Nonostante tutto gli italiani sono i primi consumatori di acqua imbottigliata, non solo in Europa, ma nel mondo. Il consumo medio pro capite, che nel 1988 era di 80 litri, nel 2003 si è più che raddoppiato passando a 182 litri, con un incremento pari al 115%. Da notare che nel resto d'Europa occidentale si è passati da 50,2 litri, sempre nel 1988, ai 103 litri del 2003 con un incremento del 106%. Non caso il made in Italy delle "bollicine" detiene la posizione leader nel mercato mondiale con 177 imprese e 287 marchi, 11 miliardi di litri imbottigliati di cui 1 miliardo destinato all'esportazione (soprattutto in Canada e Stati Uniti). Calcolando in 0,50 euro il prezzo medio al litro, si ottiene un fatturato complessivo annuo di circa 5 miliardi e 50 milioni di euro pari a circa 10 mila miliardi di vecchie lire. Solo nel Lazio i consumi di minerale si attestano attorno ai 600 milioni di litri. Di più: in Italia sugli scaffali dei super mercati oltre alla «minerale», troviamo anche «acqua di sorgente»: una via di mezzo tra l'acqua potabile e la minerale. Deve avere un'origine rigorosamente sotterranea, non può essere disinfettata ma può essere trattata (con il famigerato ozono?) per rimuovere l'arsenico, il ferro, il manganese.
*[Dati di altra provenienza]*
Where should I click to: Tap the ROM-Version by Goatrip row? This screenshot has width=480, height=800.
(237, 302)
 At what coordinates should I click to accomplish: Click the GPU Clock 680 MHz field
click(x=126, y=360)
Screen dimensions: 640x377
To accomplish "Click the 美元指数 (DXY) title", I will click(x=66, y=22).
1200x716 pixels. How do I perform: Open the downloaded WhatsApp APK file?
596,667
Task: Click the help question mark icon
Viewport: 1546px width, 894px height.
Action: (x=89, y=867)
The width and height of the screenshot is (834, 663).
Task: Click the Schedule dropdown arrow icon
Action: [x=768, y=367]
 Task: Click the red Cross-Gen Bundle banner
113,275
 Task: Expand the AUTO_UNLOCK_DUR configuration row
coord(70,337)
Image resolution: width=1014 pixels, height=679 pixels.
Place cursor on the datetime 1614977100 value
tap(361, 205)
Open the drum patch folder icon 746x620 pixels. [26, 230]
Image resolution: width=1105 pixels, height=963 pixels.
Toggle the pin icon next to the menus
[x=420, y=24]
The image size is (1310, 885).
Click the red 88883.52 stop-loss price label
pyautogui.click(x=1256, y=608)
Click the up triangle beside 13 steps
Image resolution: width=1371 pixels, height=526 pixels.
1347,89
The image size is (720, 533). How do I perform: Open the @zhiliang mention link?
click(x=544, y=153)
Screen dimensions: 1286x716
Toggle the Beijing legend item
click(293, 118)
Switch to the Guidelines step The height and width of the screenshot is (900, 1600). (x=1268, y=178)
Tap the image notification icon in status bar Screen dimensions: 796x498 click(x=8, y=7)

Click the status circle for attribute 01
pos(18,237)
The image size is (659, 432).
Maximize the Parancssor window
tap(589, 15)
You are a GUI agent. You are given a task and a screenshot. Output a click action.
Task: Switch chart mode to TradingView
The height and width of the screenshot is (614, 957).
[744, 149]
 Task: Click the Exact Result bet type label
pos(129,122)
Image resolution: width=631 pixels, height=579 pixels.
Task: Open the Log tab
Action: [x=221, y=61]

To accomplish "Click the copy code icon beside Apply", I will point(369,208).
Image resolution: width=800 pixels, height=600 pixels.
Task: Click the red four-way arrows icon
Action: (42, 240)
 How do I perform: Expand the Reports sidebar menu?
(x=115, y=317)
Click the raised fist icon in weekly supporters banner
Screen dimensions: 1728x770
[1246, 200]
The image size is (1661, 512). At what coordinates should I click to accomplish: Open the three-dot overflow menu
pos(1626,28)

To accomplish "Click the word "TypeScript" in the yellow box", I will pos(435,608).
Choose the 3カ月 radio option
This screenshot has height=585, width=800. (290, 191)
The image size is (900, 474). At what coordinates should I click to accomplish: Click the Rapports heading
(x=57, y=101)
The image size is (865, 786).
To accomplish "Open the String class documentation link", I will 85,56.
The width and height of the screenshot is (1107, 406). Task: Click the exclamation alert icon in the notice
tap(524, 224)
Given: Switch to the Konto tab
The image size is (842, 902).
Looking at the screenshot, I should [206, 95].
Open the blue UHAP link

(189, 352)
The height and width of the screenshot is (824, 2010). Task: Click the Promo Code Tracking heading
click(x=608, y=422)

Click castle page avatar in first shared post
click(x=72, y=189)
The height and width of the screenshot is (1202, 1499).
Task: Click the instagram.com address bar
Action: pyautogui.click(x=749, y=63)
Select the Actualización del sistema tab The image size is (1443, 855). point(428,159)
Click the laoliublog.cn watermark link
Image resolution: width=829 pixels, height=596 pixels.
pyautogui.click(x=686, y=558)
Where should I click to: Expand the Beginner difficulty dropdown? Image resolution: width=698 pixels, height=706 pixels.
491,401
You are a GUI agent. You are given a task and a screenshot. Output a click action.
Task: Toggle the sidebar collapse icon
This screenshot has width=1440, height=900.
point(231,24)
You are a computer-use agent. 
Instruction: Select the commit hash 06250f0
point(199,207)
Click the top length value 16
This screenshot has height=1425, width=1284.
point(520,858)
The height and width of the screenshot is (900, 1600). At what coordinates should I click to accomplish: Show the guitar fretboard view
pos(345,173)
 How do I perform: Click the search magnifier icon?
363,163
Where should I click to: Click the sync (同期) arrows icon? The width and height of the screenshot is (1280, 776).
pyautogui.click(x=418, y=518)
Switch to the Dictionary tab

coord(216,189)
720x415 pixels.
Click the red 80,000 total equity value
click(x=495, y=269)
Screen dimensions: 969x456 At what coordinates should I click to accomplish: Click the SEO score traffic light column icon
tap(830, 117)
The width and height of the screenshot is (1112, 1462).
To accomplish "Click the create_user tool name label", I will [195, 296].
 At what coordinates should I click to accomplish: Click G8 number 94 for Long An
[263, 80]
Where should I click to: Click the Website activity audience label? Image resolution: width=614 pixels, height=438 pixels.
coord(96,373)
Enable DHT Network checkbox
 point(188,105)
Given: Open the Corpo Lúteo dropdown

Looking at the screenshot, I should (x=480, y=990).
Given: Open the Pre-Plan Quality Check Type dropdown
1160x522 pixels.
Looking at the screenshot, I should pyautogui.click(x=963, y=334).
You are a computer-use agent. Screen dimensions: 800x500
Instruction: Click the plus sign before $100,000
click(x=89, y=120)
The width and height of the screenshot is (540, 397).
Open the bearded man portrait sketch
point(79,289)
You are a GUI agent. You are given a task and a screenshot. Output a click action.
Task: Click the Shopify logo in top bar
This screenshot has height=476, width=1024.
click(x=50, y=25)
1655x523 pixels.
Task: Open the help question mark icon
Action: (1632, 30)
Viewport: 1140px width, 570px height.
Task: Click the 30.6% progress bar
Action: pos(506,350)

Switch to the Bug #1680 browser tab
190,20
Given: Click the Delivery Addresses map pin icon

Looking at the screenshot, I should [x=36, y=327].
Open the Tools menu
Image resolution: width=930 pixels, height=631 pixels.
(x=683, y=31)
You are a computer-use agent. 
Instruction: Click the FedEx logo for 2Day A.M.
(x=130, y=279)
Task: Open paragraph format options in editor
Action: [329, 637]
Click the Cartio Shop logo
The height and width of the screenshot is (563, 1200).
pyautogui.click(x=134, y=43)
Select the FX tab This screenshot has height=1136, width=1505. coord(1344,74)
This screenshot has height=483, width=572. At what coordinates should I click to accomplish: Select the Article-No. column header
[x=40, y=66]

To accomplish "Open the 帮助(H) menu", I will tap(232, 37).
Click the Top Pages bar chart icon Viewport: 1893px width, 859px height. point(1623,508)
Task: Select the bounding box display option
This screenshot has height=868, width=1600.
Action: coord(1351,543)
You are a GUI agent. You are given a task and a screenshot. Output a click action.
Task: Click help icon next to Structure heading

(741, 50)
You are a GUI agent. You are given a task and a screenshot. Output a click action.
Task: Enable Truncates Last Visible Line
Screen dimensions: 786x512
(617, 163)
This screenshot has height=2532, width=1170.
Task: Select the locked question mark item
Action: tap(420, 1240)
E, dulcis in fundo, troviamo anche l'acqua potabile imbottigliata. Proprio così. All'apparenza può sembrare acqua minerale, invece è acqua del rubinetto "microfiltrata" e ricostituita con l'aggiunta di sali minerali. Nel mondo l'azienda leader nella vendita della acqua del "rubinetto" è la Coca Cola e la imbottiglia per i paesi del terzo mondo privati dell'acqua come bene comune. E l'acqua Dasani (Coca Cola), imbottigliata e venduta in Gran Bretagna, è stata ritirata dal mercato perché conteneva una elevata percentuale di bromato. Mentre, per restare in casa: 25 produttori di filtri per il trattamento dell'acqua potabile sono nel mirino dei Nas. Guarda caso l'inchiesta ha preso l'avvio da un esposto di "Mineracqua" (la federazione italiana delle industrie produttrici di acqua minerale), in cui si faceva riferimento alla somministrazione da parte di alcuni ristoranti di Roma, delle cosiddette acque in caraffa "spacciate" per minerale.